#### Instructions for the task:
From the line containing "About (1599, 43)" to the end of the entries, return every line exactly, both ends included, and add nothing.

#### Available data:
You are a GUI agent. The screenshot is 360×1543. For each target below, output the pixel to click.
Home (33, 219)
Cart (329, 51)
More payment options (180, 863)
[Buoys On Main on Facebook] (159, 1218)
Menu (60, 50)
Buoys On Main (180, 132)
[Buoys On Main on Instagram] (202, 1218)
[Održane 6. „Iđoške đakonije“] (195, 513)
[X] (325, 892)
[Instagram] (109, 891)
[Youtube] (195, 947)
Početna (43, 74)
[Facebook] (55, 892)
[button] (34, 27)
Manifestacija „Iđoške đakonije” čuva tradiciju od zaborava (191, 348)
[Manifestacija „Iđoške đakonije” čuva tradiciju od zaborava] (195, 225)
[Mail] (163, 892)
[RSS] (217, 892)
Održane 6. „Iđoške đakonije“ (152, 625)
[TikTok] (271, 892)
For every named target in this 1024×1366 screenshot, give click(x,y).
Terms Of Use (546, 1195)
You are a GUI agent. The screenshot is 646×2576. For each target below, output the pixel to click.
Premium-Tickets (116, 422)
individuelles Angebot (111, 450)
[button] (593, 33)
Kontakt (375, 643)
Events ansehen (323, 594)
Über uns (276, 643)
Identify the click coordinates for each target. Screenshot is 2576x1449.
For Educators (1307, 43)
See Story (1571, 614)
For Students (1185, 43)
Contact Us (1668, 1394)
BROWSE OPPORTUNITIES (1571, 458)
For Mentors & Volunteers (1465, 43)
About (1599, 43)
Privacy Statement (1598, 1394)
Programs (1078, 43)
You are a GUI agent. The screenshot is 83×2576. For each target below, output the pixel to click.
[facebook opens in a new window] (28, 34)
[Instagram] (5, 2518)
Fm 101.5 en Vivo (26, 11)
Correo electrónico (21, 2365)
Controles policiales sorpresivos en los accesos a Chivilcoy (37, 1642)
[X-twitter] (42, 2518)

#### Reply:
About (1599, 43)
Privacy Statement (1598, 1394)
Programs (1078, 43)
You are a GUI agent. The screenshot is 83×2576. For each target below, output the pixel to click.
[facebook opens in a new window] (28, 34)
[Instagram] (5, 2518)
Fm 101.5 en Vivo (26, 11)
Correo electrónico (21, 2365)
Controles policiales sorpresivos en los accesos a Chivilcoy (37, 1642)
[X-twitter] (42, 2518)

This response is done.